__WHAT TO DO__. Filter the listing so that only lines with the word "agent" remain.

[Start of Attachment]

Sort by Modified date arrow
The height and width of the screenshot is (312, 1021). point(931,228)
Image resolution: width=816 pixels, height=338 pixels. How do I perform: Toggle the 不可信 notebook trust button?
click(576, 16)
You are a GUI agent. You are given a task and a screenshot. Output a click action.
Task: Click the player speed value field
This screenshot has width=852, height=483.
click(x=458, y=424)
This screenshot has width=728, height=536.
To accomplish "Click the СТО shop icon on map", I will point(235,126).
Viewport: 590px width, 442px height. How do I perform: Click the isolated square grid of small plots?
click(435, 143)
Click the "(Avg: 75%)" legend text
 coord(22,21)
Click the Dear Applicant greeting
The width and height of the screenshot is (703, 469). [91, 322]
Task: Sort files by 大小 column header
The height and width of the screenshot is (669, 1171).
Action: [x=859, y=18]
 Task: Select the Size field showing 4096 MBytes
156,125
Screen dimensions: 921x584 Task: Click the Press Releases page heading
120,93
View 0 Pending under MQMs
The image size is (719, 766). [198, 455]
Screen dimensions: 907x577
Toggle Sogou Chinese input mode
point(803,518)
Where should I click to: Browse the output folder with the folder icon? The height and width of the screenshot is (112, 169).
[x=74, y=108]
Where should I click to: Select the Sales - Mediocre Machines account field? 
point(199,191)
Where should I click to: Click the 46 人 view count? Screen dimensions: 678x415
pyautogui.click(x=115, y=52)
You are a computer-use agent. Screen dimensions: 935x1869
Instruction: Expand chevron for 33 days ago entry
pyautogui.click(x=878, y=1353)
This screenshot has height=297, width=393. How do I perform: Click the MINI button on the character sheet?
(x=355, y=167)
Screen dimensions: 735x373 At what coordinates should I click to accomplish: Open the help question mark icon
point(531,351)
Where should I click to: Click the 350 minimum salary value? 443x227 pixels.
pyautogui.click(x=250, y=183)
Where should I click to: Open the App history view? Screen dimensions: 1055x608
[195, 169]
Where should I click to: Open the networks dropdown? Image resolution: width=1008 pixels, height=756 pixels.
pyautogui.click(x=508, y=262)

[End of Attachment]

__WRITTEN REPLY__.
You are a GUI agent. You are given a task and a screenshot. Output a click action.
You are a computer-use agent. Screen dimensions: 935x1869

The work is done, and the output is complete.